La guerre de l’eau en Afrique du Sud

In Les Échos le 08 02 2018

Paris regorge d’eau cet hiver, mais en Afrique du Sud, au Cap, la guerre de l’eau a commencé.

Il ne pleut pas au Cap depuis 3 ans, les réservoirs sont très bas. Chaque habitant consommait en moyenne 300 litres d’eau par jour en 2000, 200 litres d’eau en 2014, depuis 2017 il lui était recommandé de ne consommer que  87 litres d’eau par jour, mais face à l’échec de cette mesure il est rationné à 50 litres par jour depuis le 1 février 2018.

Ce chiffre moyen est calculé pour 10 litres d’eau pour la douche, dix pour la cuisine et la vaisselle, dix pour le linge, neuf pour les toilettes, cinq pour le ménage, trois pour boire, deux pour les dents et les mains, un pour l’animal de compagnie.

Dès que le niveau d’eau dans les réservoirs aux alentours de la ville atteindra le chiffre de 13,5 %, il est actuellement à 15 %,  le rationnement passera à 25 litres par jour et par habitant, c’est un niveau de survie répertorié par l’OMS.  

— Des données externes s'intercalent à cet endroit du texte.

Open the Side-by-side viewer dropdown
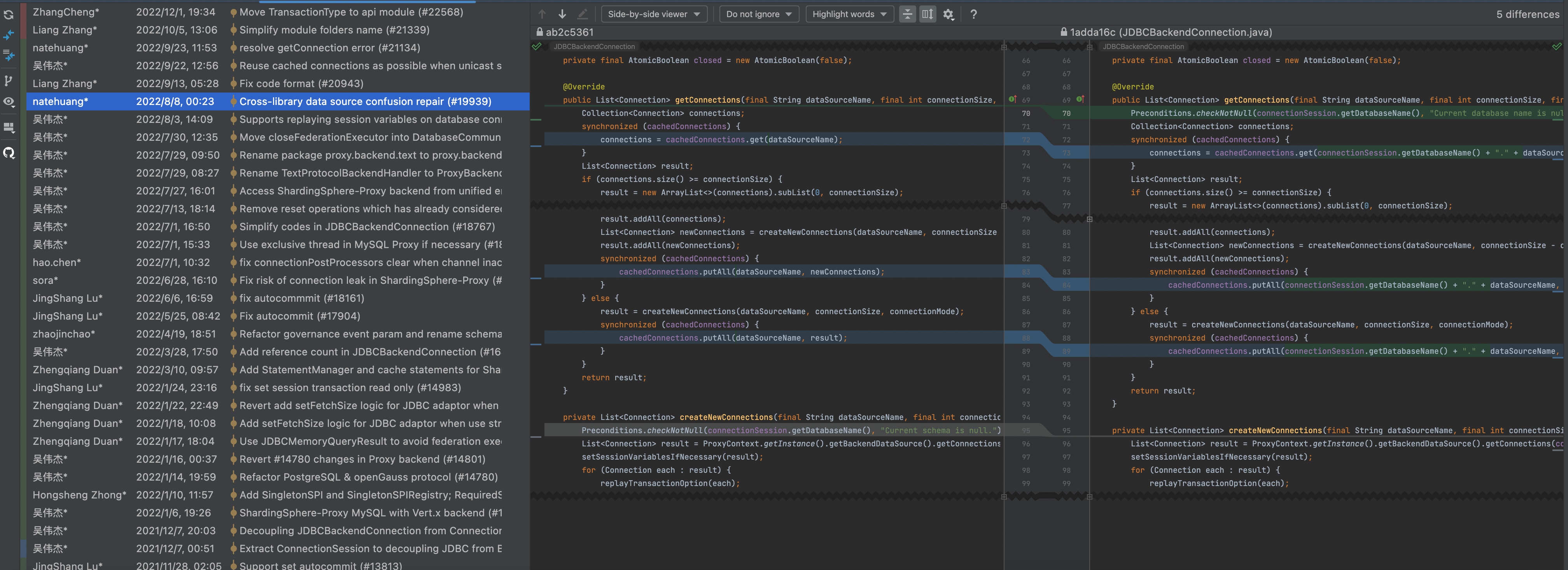Image resolution: width=1568 pixels, height=570 pixels. click(653, 14)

S’il ne pleut pas d’ici là,  le jour à 25 litres est programmé au 11 mai 2018. C’est-à-dire que ce jour-là  les canalisations d’eau seront toutes fermées sauf pour les consommations d’urgences.

Dès lors, la ville approvisionnera chaque jour ses 4 millions d’habitants de 25 litres d’eau via environ 200 points de livraison ; chacun prévu pour 20 000 habitants. En d’autres termes, chacun passera une grande partie de sa journée à attendre sa livraison d’eau et à transporter ses 25 kg d’eau à son domicile.

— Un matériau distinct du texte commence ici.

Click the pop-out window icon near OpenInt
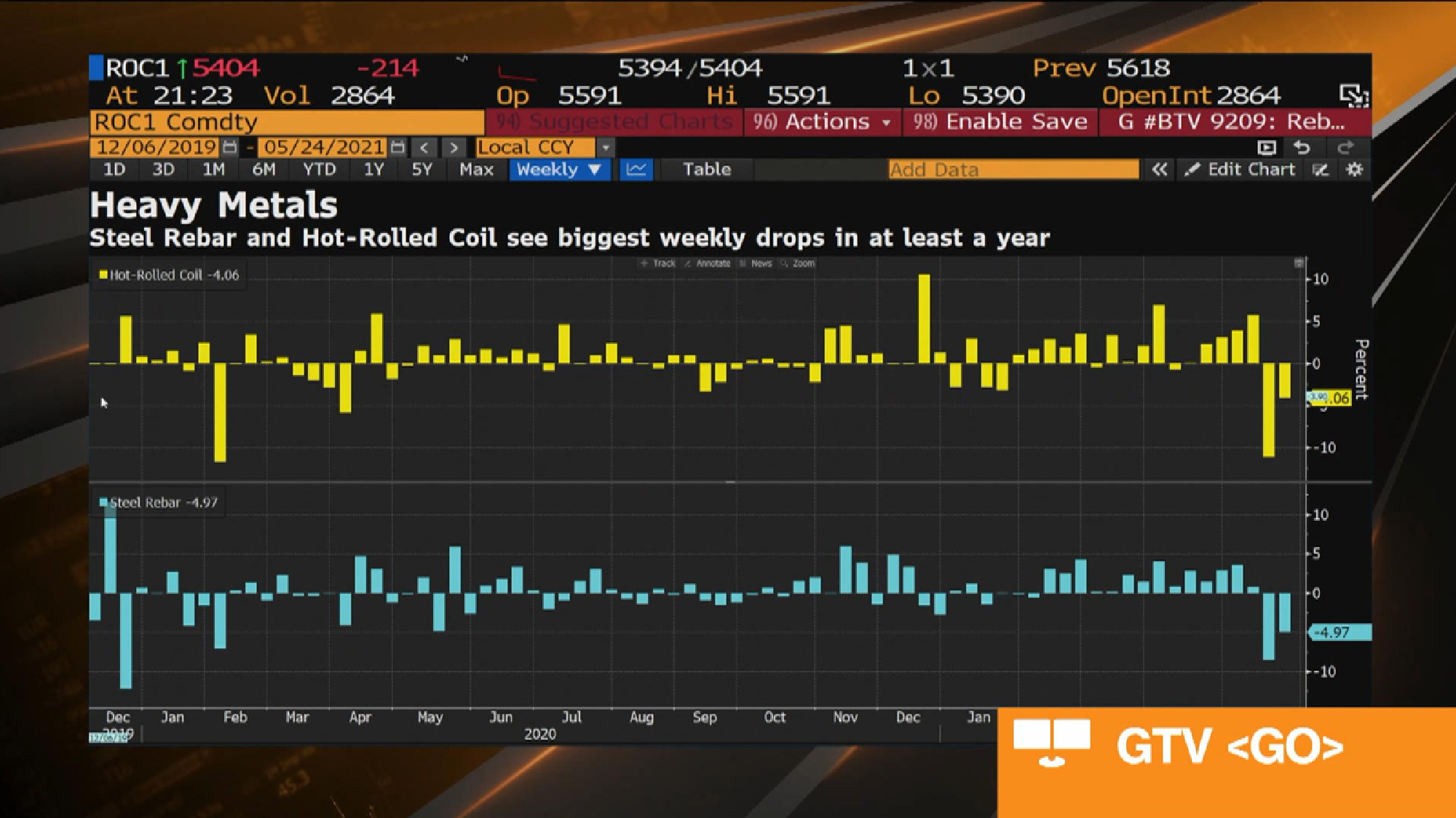The width and height of the screenshot is (1456, 818). (x=1353, y=95)
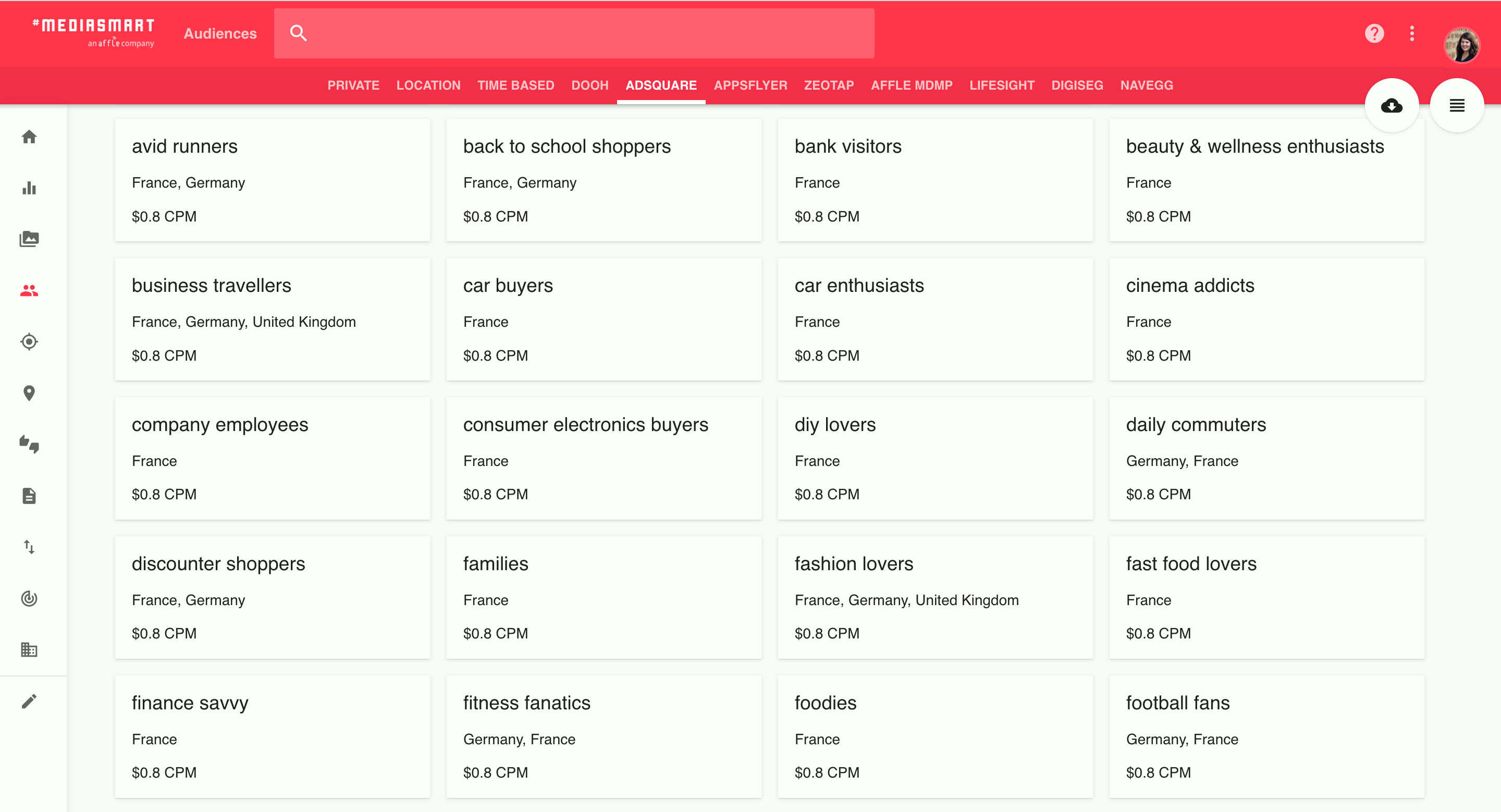Open the target crosshair sidebar icon
The height and width of the screenshot is (812, 1501).
[x=29, y=341]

S’il ne pleut pas d’ici le mois de mai, l’impact du manque d’eau frappera partout : économie, agriculture, tourisme, environnement. L’impact de cette course à l’eau n’est pas mesurable sinon par un monumental chaos.

En outre, le coût sociétal risque d’être immense entre ceux qui auront probablement accès à plus d’eau parce qu’ils en auront les moyens et les autres.

Quelle résilience ?

D’abord faire un diagnostic.

• En 15 ans, la population du Cap croissait de 25 % alors que le nombre de foyers augmentait lui de 60 %. Plus de famille, mais chacune moins nombreuse, et la consommation d’eau augmente exponentiellement.

• Simultanément, les constructions d’infrastructures dédiées à augmenter les réserves structurelles d’eau ont été déconnectées de l’accroissement de la population.

• Enfin, la sécheresse depuis 3 ans n’a fait qu’augmenter les conséquences de ces deux déséquilibres.

Comment adapter la ville ?

Premièrement, configurer la ville du Cap pour une résilience dans la pire des situations : il ne pleuvra pas d’ici le mois de mai et 20 000 personnes attendront 25 litres d’eau chaque jour à chacun des 200 points de distribution.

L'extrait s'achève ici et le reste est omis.